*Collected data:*
────────────────────────────────────────
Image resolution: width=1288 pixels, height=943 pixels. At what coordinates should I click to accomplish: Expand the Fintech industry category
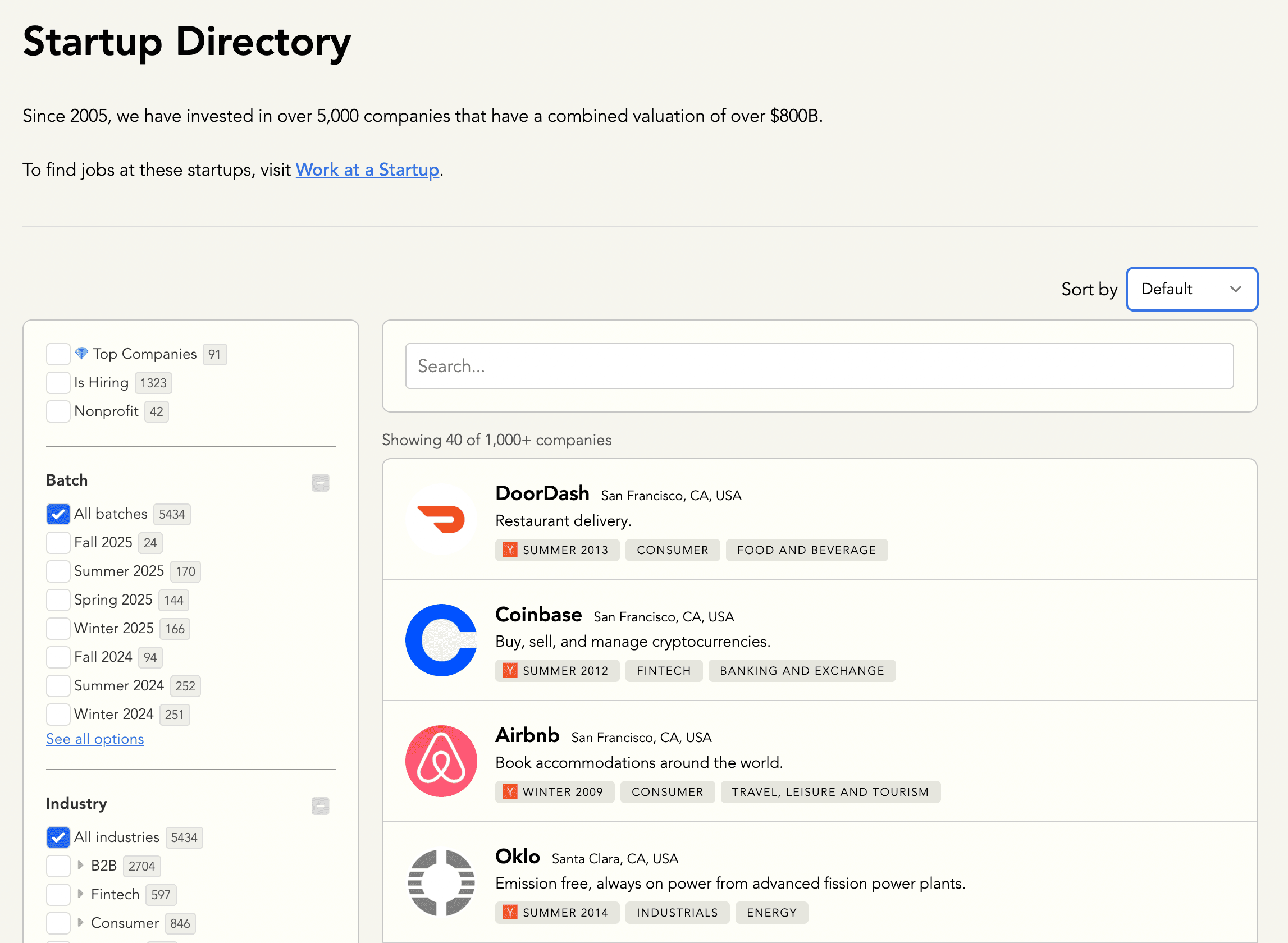tap(80, 895)
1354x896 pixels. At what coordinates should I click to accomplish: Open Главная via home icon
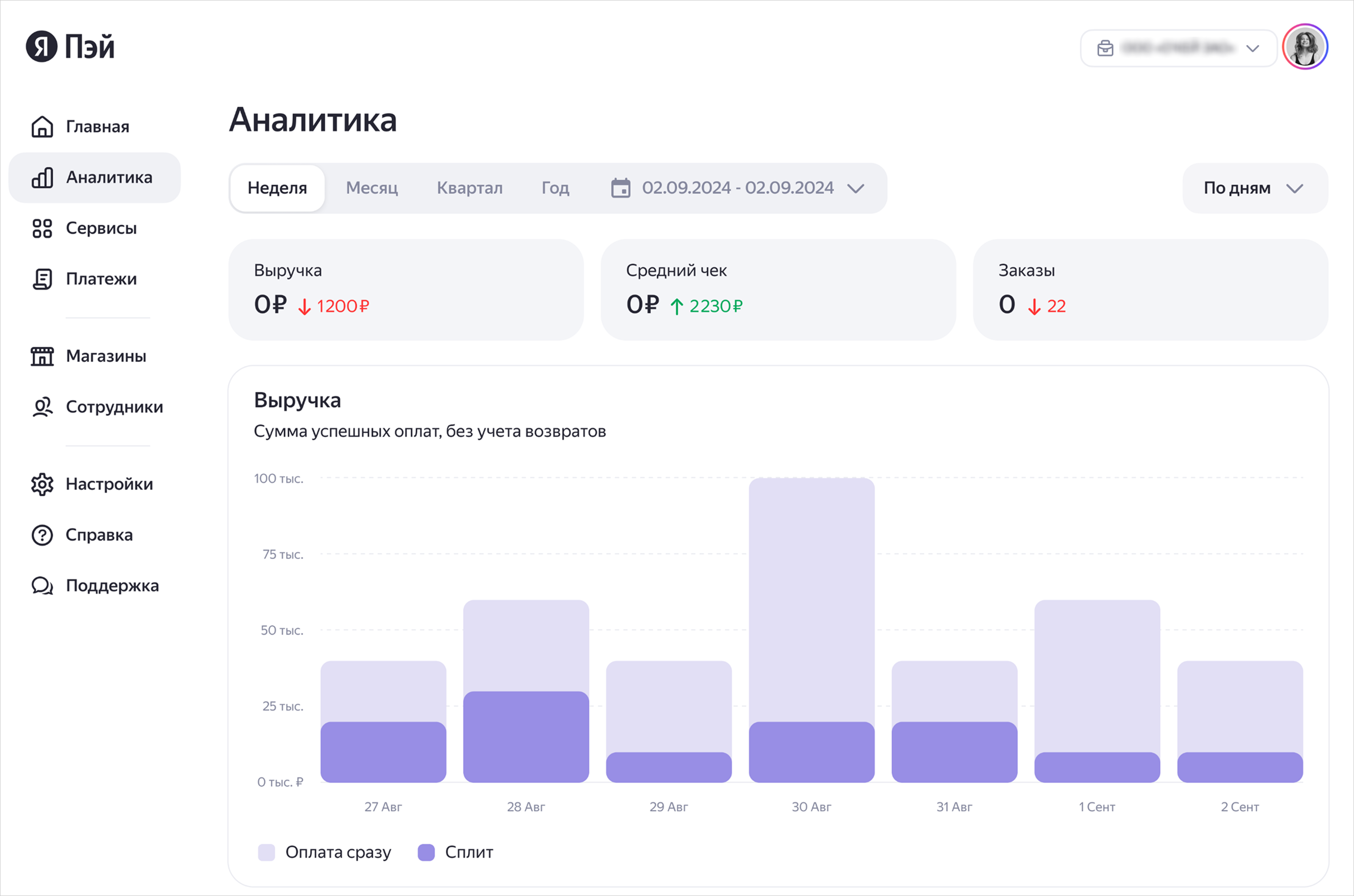42,127
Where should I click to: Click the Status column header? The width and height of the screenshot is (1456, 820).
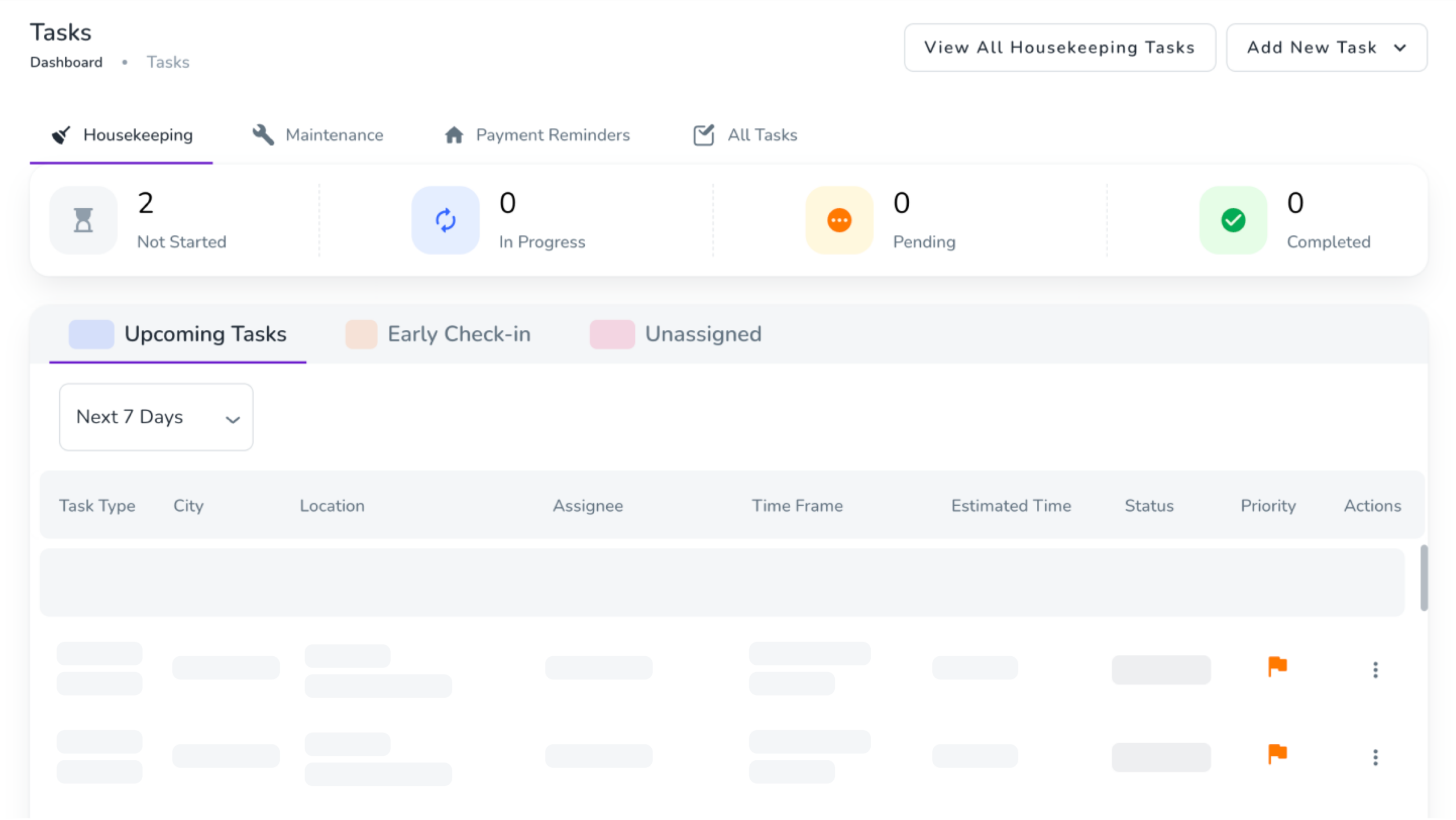point(1149,506)
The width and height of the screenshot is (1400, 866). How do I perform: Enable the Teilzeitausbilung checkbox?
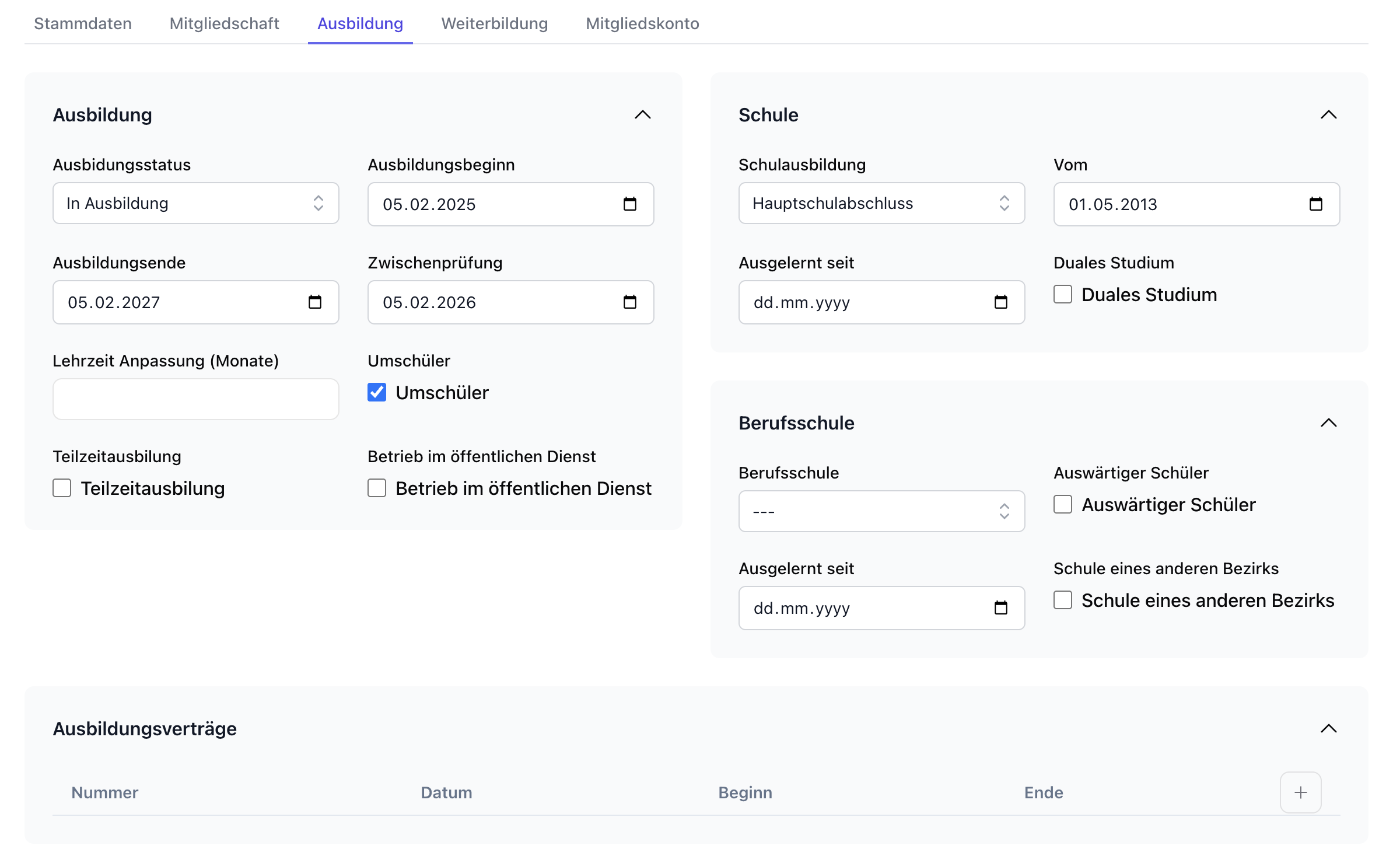point(62,488)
────────────────────────────────────────
*Exercise requirements:* Restate the records word for word and drop the images.

*Completed task:*
Image resolution: width=1288 pixels, height=943 pixels. At what coordinates should I click to accomplish: Expand the Fintech industry category
tap(80, 895)
1354x896 pixels. At what coordinates should I click to accomplish: Open Главная via home icon
42,127
Where should I click to: Click the Status column header? The width and height of the screenshot is (1456, 820).
point(1149,506)
The width and height of the screenshot is (1400, 866). How do I perform: Enable the Teilzeitausbilung checkbox?
point(62,488)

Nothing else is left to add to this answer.